The FITS solution was recently updated with new features aimed at optimizing asset management, preventive maintenance and other critical functions at modern industrial facilities. They include:
- FITS prototyping with a focus on Web Services and mobile device use cases. This includes Web browser and app-based access to the IIoT server. Whereas FDT maintains its core communication and diagnostic capabilities, it now offers remote access to data through mobile devices and web sockets so that other applications can take part in the seamless exchange of information. FITS opens up the automation architecture to allow for more points of access from a data and user interface perspective.
- Mobility apps delivering enhanced business value and empowering the new generation of industrial workforce. Placing information and control in workers’ hands increases visibility so plant processes and productivity can be transformed to achieve new production and maintenance levels. FITS allows for mobility implementations through either OPC UA or the Web Services portal, and underpins two important use cases for the solution – a web browser client and an app connecting to the server via secure web sockets. Future apps will function similar to a plug-in to an FDT/FRAME, but will be easier to standardize via a Web application programming interface (API).

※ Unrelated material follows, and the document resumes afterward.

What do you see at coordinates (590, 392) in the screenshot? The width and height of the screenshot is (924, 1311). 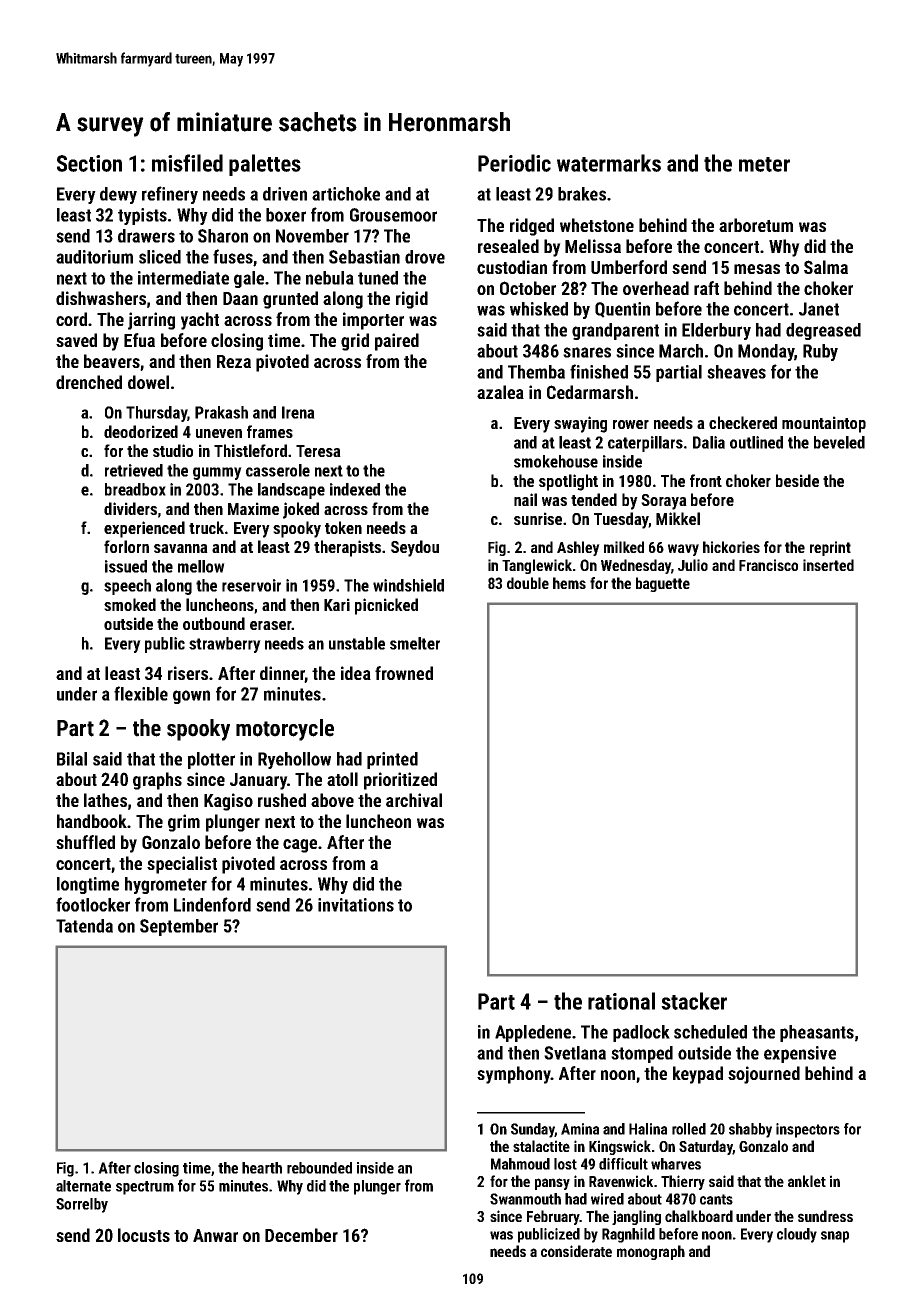 I see `Cedarmarsh` at bounding box center [590, 392].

- Augmented reality with FITS using a holographic human-machine Interface (HMI) made possible by Microsoft’s HoloLens computing device. Augmented reality is aimed at achieving context-sensitive increases in human perception so as to relocate information transfer, as well as the traditional, screen-based operation of machines, into space itself. With this approach, users can view real-time and analytic data in a hands-free operation. This includes visualizing sensor status, viewing displays of live data and obtaining support for sensor location. They can maintain their normal field of view with transparent data glasses; virtual content is superimposed over real/physical content.

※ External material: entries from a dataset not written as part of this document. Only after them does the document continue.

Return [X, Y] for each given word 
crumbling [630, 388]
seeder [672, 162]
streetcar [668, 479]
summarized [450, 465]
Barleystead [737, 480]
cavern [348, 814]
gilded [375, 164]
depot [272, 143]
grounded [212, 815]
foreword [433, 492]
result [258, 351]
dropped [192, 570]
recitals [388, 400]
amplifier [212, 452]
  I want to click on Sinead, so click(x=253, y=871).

Role in Global Industry Standards
Deployed in countless automation installations worldwide, FDT technology is incorporated in the international standard IEC 62453, as well as the North American standard ISA103 and China GB/T 29618. Most major system manufacturers today integrate the FDT/FRAME Interface in their solution offerings and more than 8,000 devices are supported by FDT-certified DTMs, making it the most widely adopted standard for integration of devices in industrial control systems.
The FDT standard was accepted as the device integration solution regarding the German Reference Architecture Model Industrie 4.0 (RAMI 4.0). With the availability of the FDT/OPC UA companion specification, sensor-to-cloud, enterprise-wide connectivity is granted with seamless integration and data communications. Remote access to connected machines, production units and devices drives key performance improvements.

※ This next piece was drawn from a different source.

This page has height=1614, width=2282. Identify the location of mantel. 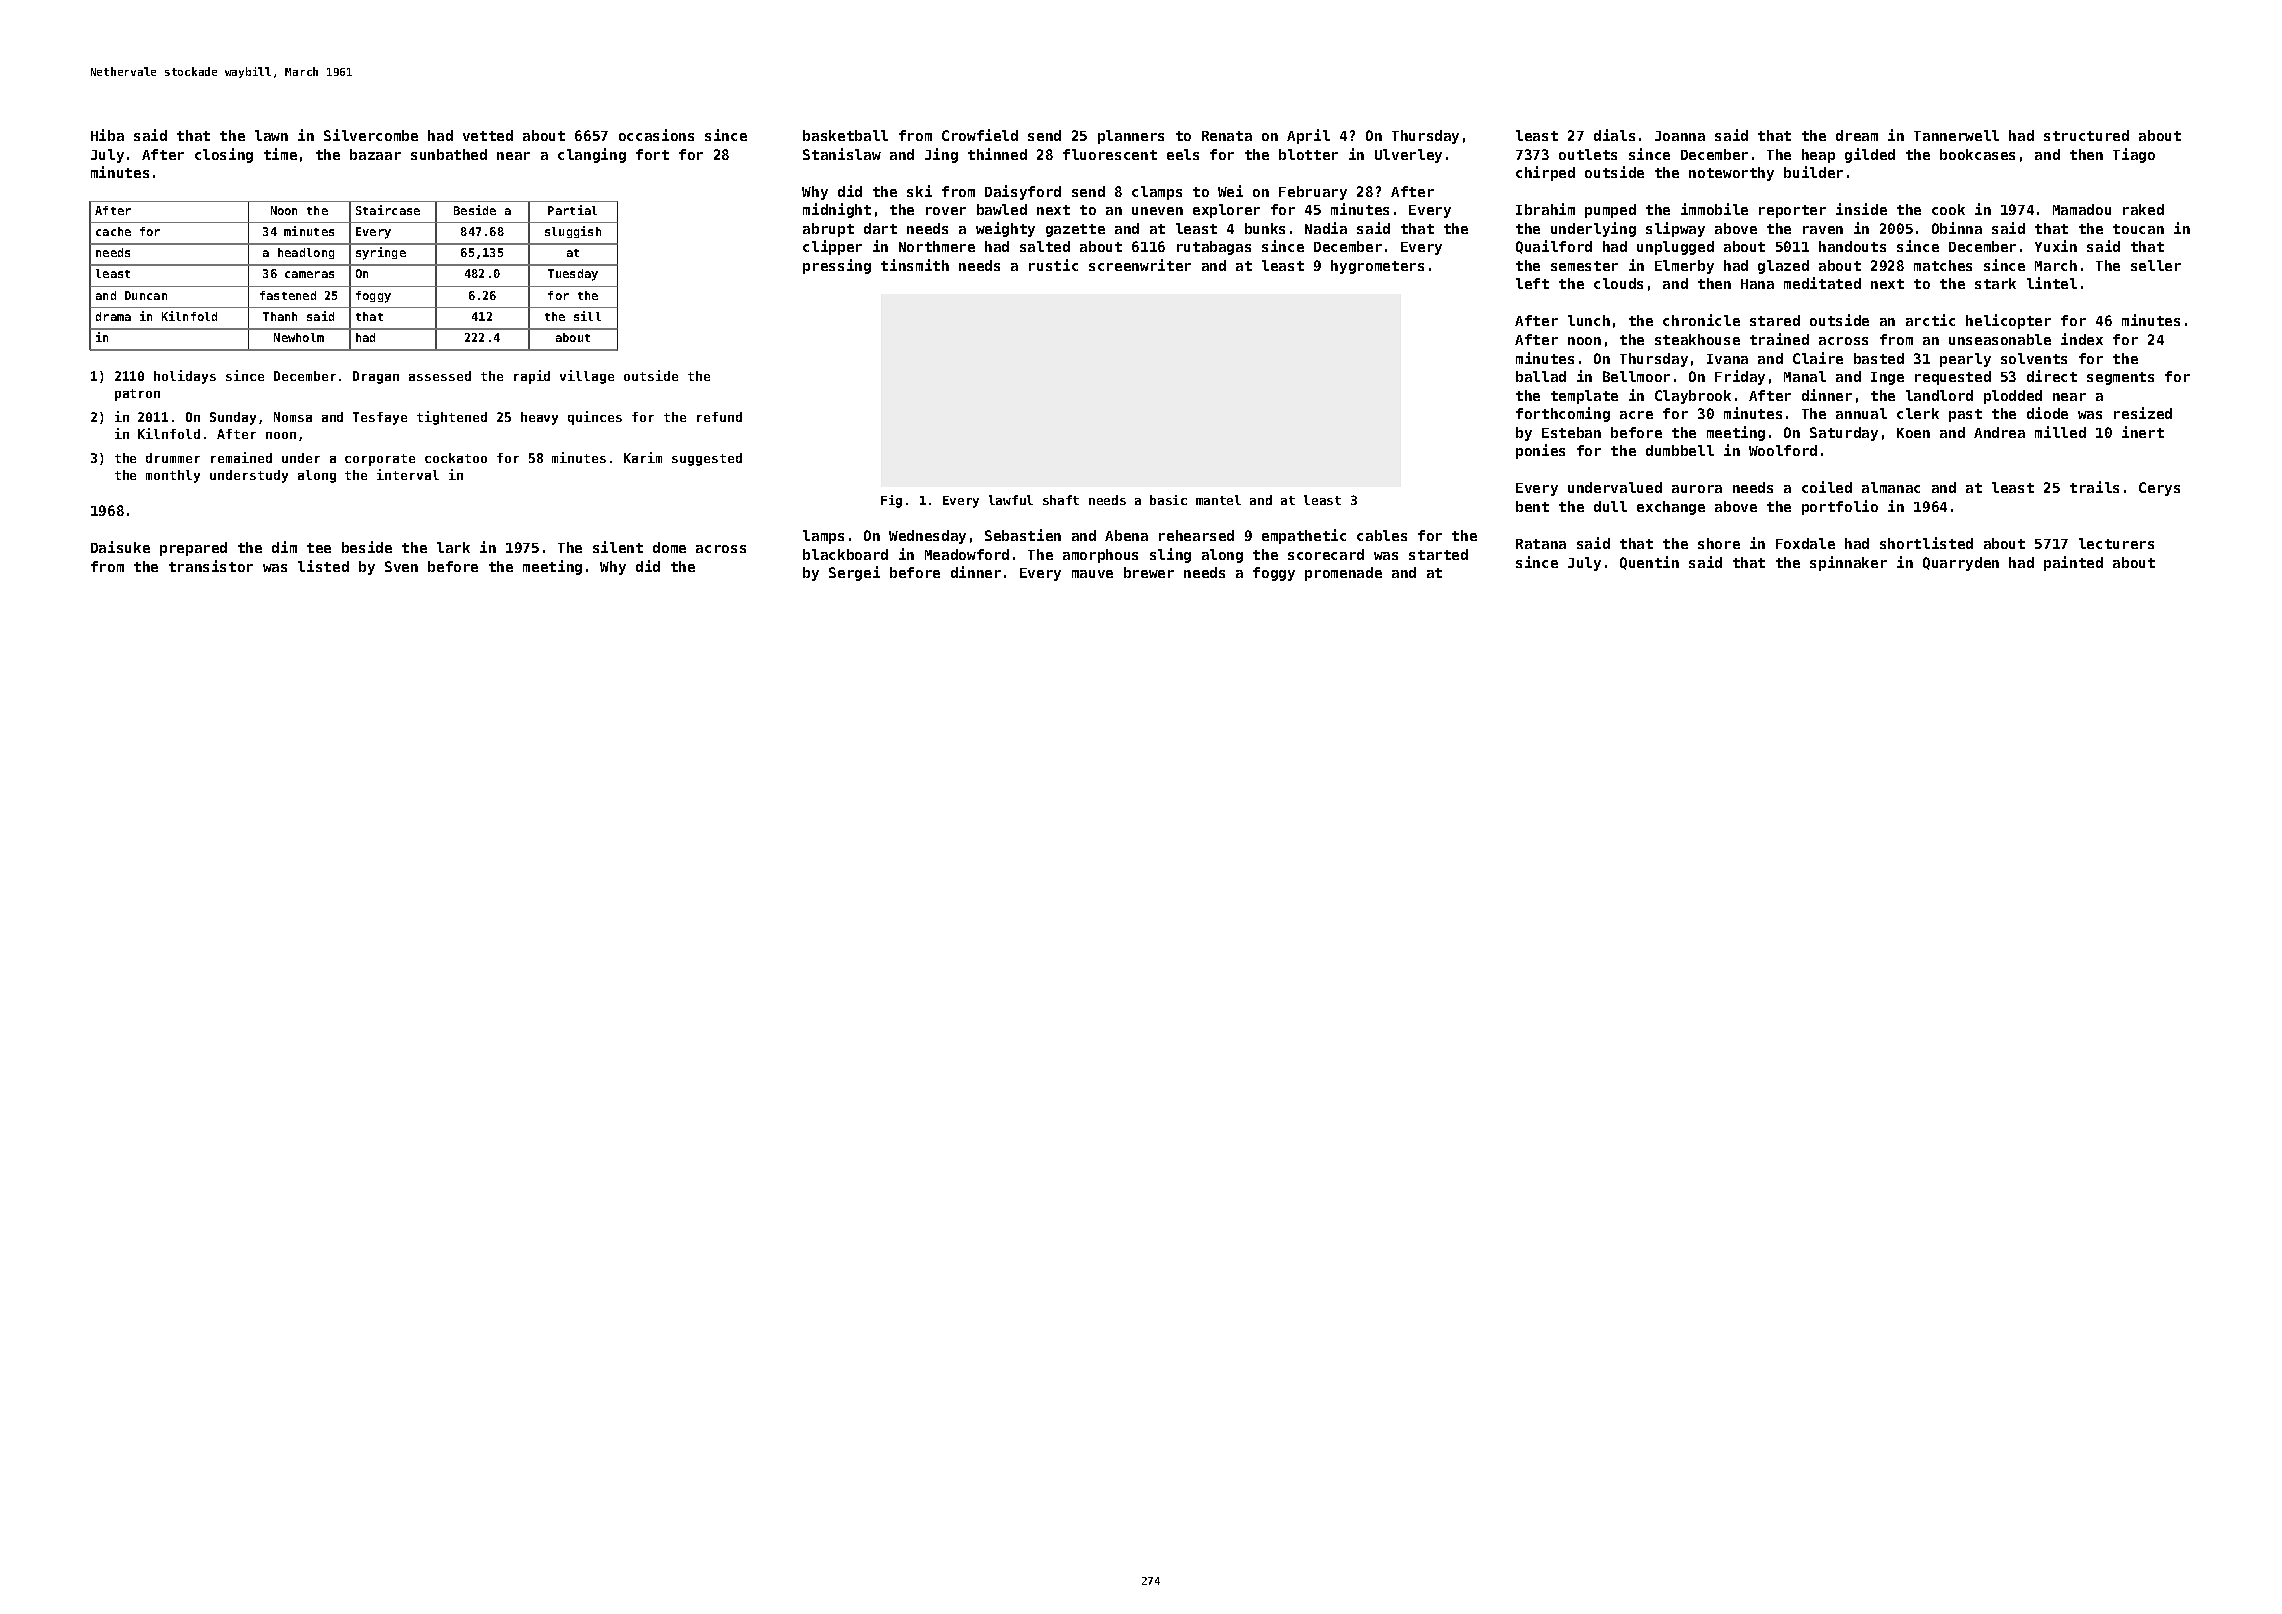
(1218, 500).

At the same time, OPC UA is the one and only recommendation for realizing the communication layer of the common RAMI 4.0 model. OPC UA offers an essential contribution to the standard, starting from vertical integration via consistency of engineering across the entire lifecycle to horizontal integration. The OPC UA modeling tool will also play an important role for the area of semantics where machines, components and products need to be interpreted and understood.
A growing number of industrial organizations are looking for ways to bring systems, applications and devices together to get information throughout the enterprise. With integration of the FDT and OPC standards, they have an optimal approach for multi-network intelligent device configuration and data interchange.
FDT has always provided the highest degree of usability of device, diagnostics and runtime capabilities for simple and complex devices, and leveraging OPC UA now provides the complete solution for exchanging this data and information into other applications areas for a single approach to enterprise integration.